What the task requires —
Locate the string "agent" in the records below. Copy every line where it occurs.

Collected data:
-=-=-=-=-

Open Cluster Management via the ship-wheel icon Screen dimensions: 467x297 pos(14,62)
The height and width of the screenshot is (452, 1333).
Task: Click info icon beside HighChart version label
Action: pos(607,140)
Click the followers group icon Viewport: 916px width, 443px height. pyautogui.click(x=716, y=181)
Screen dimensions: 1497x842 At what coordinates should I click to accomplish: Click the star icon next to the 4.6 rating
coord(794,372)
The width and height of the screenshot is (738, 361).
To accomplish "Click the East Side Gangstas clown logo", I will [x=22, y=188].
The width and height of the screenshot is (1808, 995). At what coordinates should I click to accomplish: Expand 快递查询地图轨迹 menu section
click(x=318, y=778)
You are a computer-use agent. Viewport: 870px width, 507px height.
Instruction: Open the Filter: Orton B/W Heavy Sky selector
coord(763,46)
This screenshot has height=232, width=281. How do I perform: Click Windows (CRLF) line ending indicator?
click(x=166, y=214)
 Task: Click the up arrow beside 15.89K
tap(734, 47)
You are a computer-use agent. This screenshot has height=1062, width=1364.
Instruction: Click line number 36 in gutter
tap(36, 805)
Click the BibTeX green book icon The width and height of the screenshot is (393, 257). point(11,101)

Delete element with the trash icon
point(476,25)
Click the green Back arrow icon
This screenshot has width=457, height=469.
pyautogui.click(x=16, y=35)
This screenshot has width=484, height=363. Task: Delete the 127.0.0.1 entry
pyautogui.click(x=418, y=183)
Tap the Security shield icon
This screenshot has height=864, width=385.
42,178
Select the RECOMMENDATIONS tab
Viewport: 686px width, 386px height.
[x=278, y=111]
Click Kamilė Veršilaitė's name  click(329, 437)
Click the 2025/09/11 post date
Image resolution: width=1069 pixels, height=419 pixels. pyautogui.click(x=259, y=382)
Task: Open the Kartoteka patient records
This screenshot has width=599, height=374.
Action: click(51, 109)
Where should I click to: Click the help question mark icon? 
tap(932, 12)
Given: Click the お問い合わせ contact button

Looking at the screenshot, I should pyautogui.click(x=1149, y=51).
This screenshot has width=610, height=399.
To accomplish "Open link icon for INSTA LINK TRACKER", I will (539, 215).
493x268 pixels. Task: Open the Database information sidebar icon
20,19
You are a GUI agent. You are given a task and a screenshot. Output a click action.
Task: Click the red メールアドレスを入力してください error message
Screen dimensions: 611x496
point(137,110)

-=-=-=-=-

Solution for this task —
You are a computer-use agent. Viewport: 870px width, 507px height.
You are a computer-use agent. This screenshot has height=1062, width=1364.
You are a GUI agent. You are given a task and a screenshot. Output a click action.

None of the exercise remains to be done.